What was incorrect about it?

I do not mean this in a rude way, just out of curiosity.

 

[Ray Vickson]

Alright, it's definitely inelegant but I think I have something.
(20,000,000 * 2/50)^1/2 = 894.427191

$\int_0^ x 894.427191 \cdot \sqrt{t} \, dt$

I believe that should give me the distance covered in a certain amount of time, am I on the right track?

Please, please, please avoid using the symbol $x$ to stand for a time in a problem involving both time and distance; use some other t-related symbol, such as $T$ or $t_1$ of $\tau$ as your upper limit in the integration. Better still, use $t$ as the upper limit and use some other symbol for the "dummy" variable of integration, such as $t'$ or $s$ or $\tau$ (my favorite). Also, you can save space make things more clear by using a symbol such as $c$ instead of $894.427191$. Carry out the calculation all the way to the very end, and only then plug in the numerical value of $c$. So, if I were doing it I would write the distance $x$ at time $t$ as
$$x = \int_0^t c \sqrt{\tau} \, d\tau,$$
where $c = 894.427191.$

Note: if you really DID mean to use distance $x$ as your upper integration limit, that would be 100% wrong.

 

[FutureOption]

I appreciate the advice. I ended up interpreting PeroK's post as the opposite of what he meant which is why I used the numeric value.

 

[PeroK]

What was incorrect about it?

I do not mean this in a rude way, just out of curiosity.

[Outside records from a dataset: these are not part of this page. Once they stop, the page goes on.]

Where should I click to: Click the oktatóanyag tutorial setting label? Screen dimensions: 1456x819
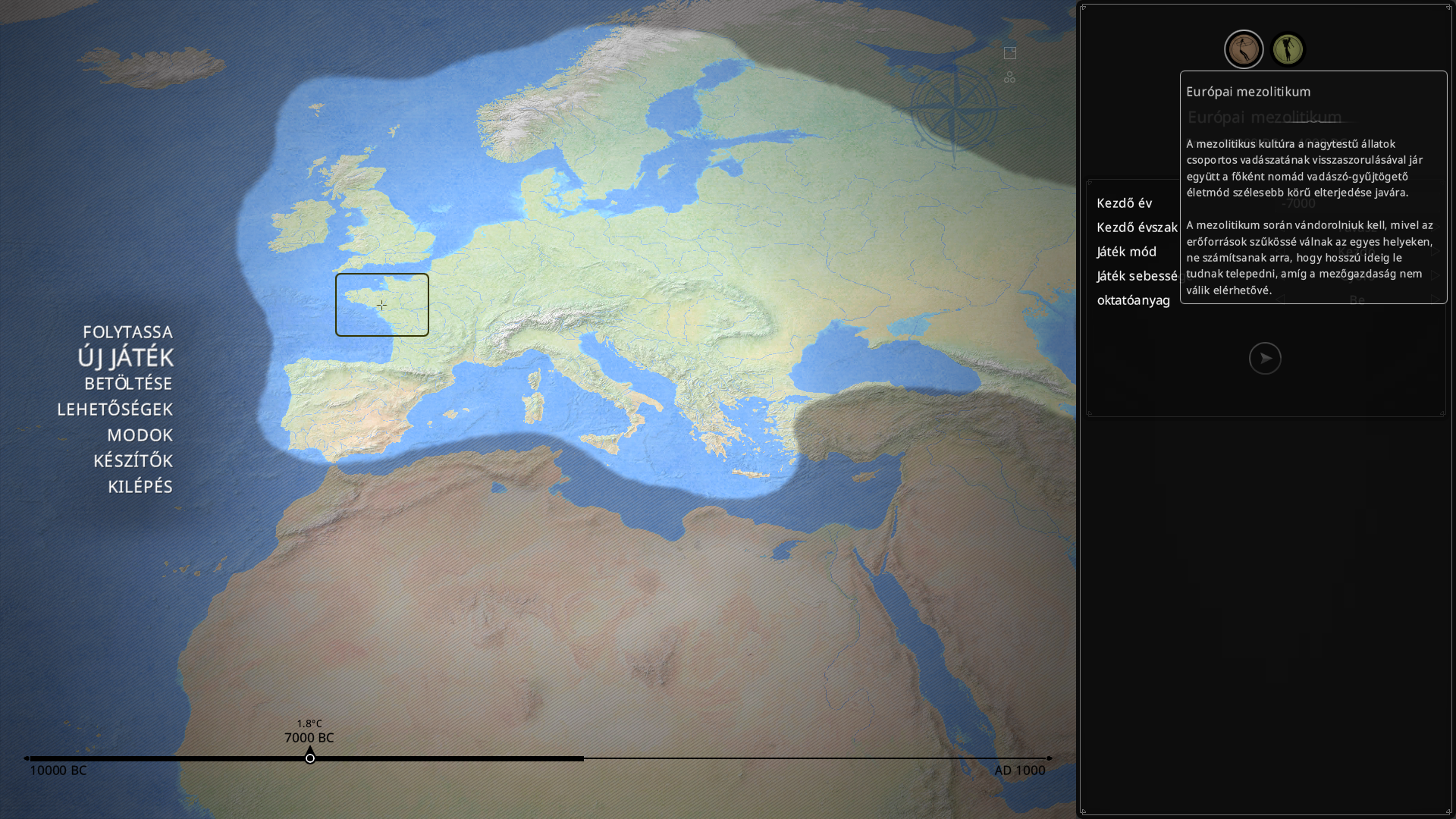pyautogui.click(x=1133, y=300)
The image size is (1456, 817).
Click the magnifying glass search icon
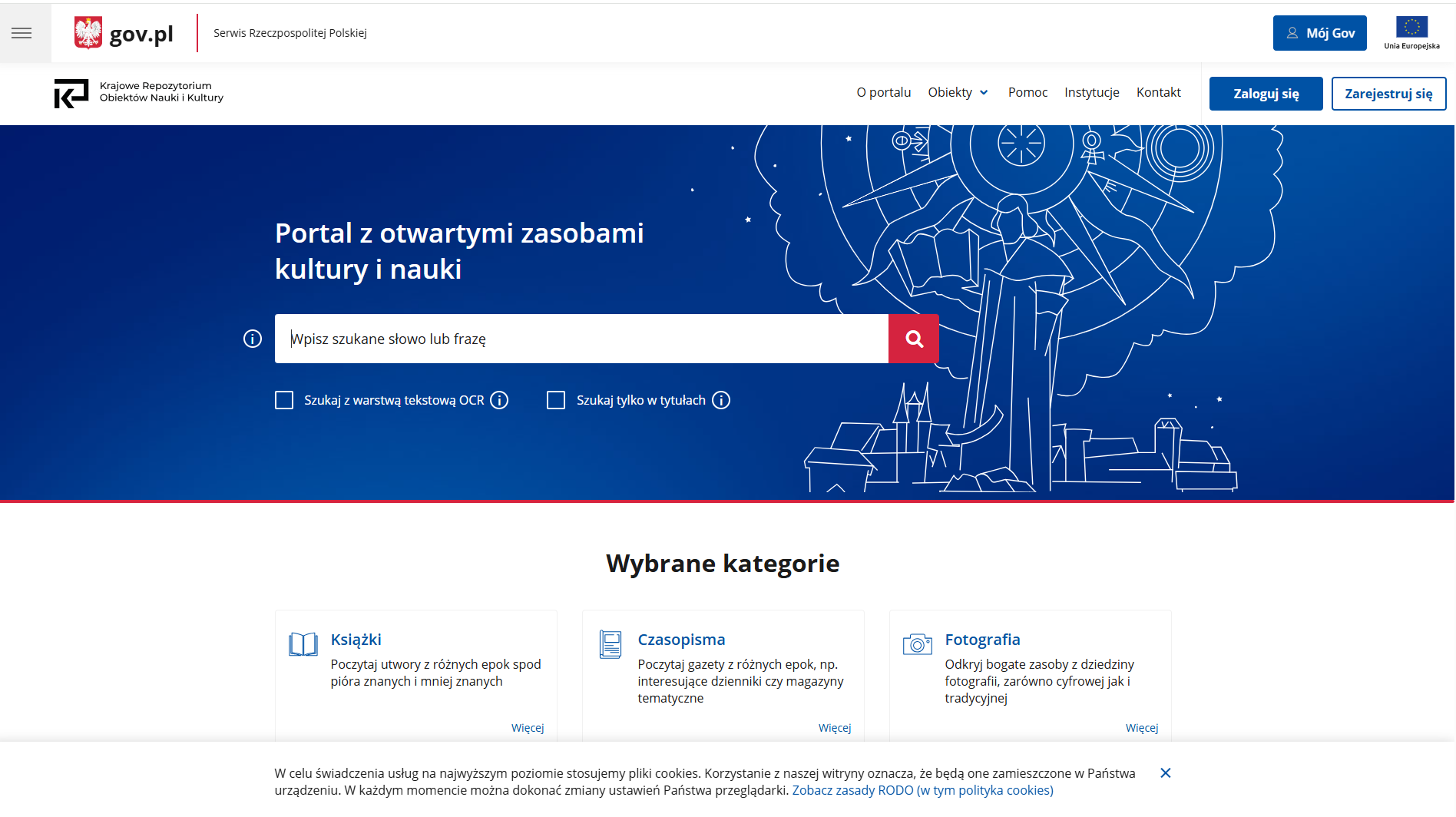click(x=913, y=339)
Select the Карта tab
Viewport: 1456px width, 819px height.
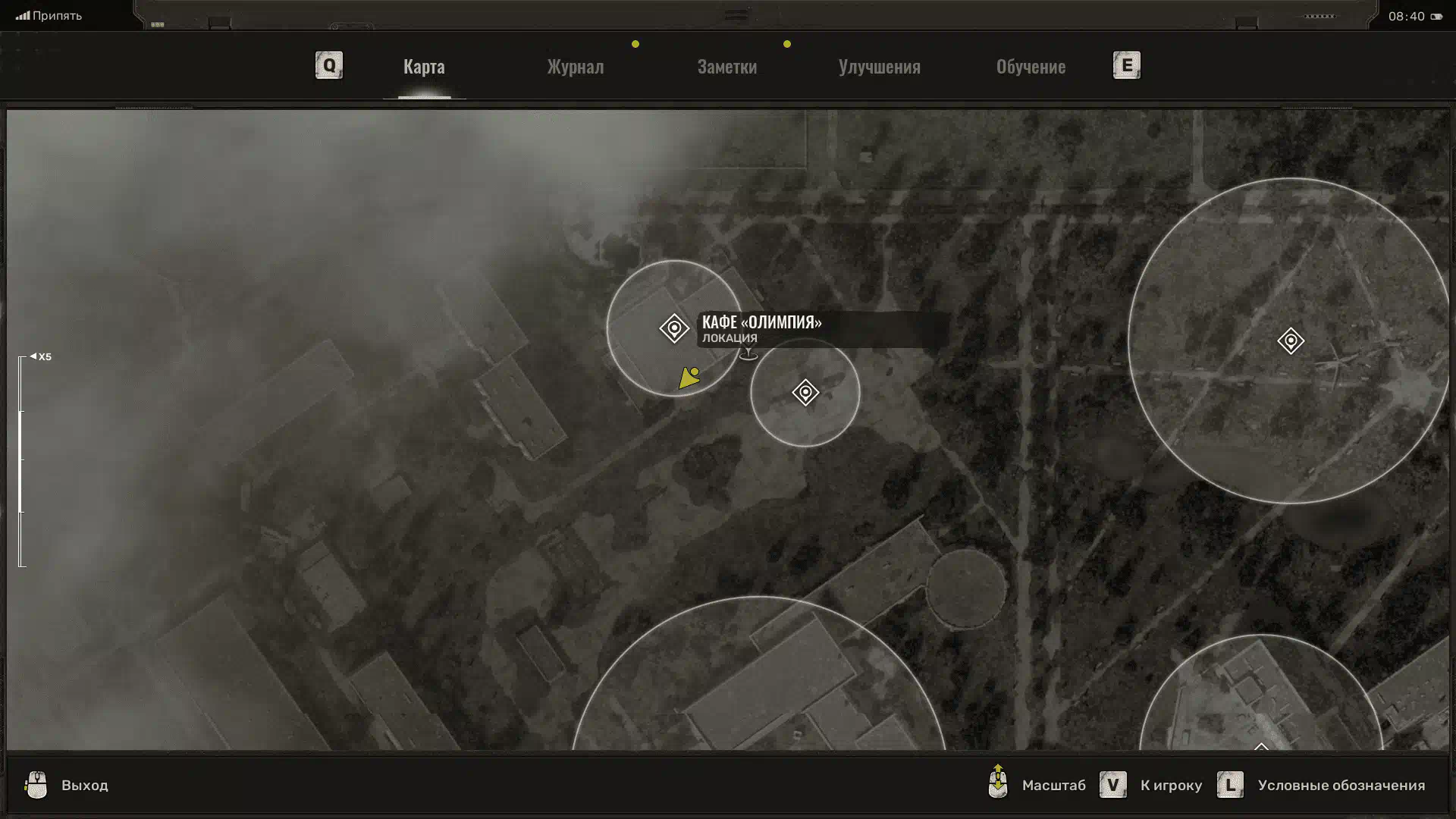coord(424,67)
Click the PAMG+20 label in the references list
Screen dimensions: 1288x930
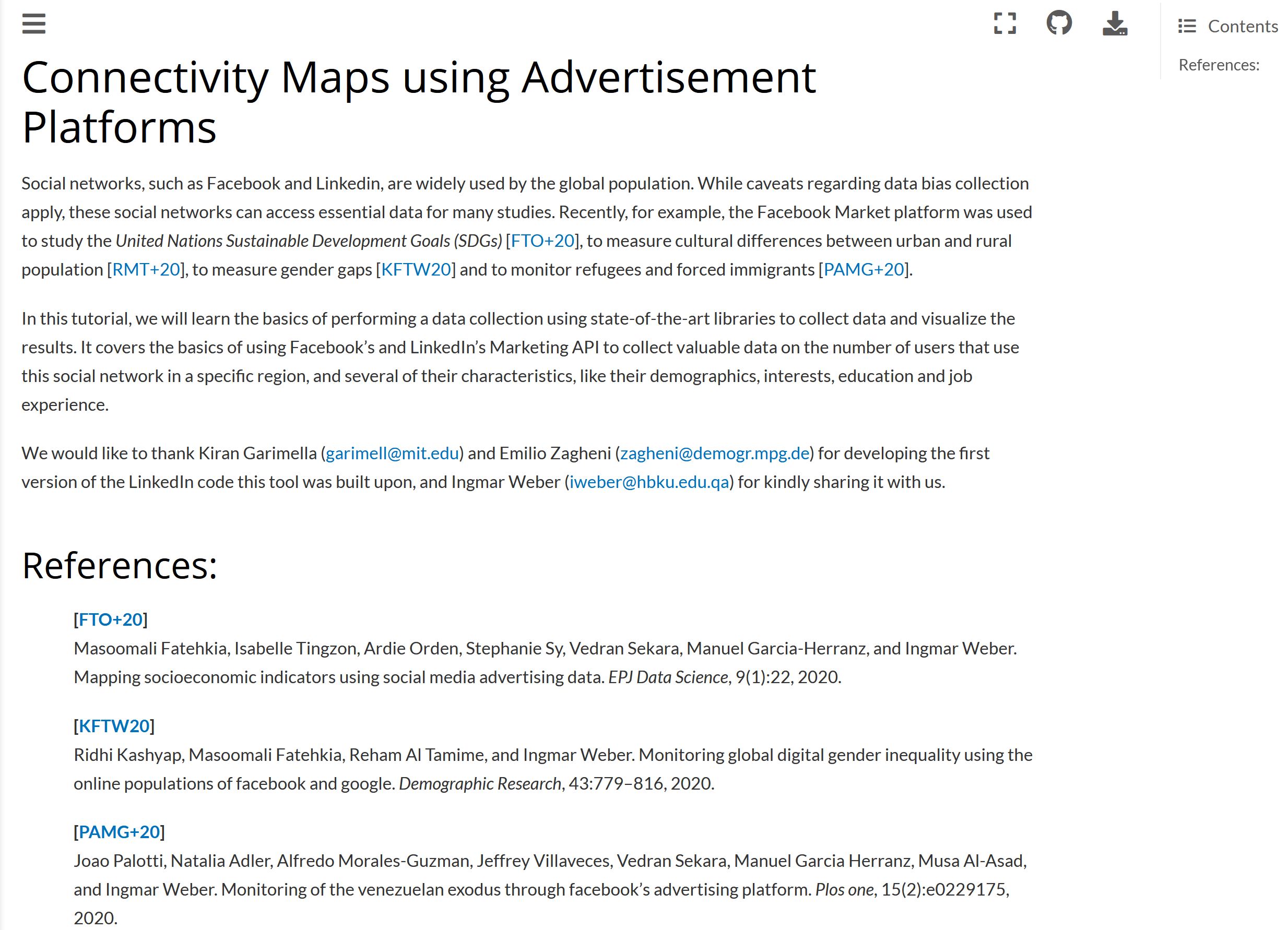tap(119, 832)
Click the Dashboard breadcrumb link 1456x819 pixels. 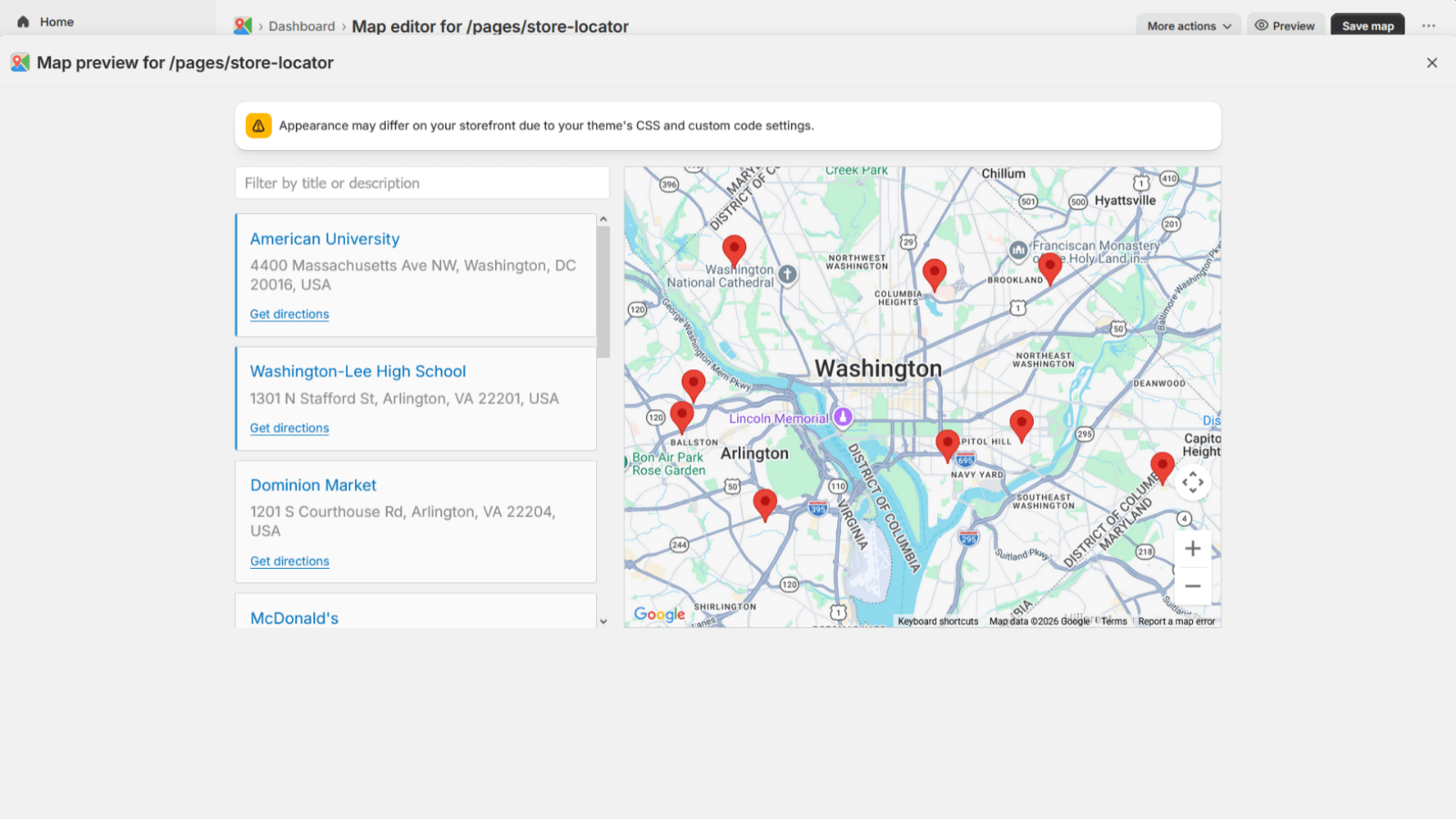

There should be an integral equation somewhere. Not simply an integral in $t$.

 

[Master1022]

There should be an integral equation somewhere. Not simply an integral in $t$.

Of course, but I assumed that they had simplified the integral
$$\int_{0}^{s} ds$$ to s and he was only posting about the RHS of the eqn

 

[FutureOption]

So is it supposed to look something like this?
$s(t)=\int_0^t c * \sqrt{T} \, dT$

And about the second part of the question, presumably I need another equation for that. How do I go about getting it?

 

[PeroK]

So is it supposed to look something like this?
$s(t)=\int_0^t c * \sqrt{T} \, dT$

And about the second part of the question, presumably I need another equation for that. How do I go about getting it?

Yes. Now you have to integrate.

 

[FutureOption]

$s(t)=c*\frac {t^{3/2}} {3/2}$
I believe that's it.

 

[FutureOption]

Alright, looks like that is indeed the answer. Getting the second equation from there is pretty easy. Thanks, guys.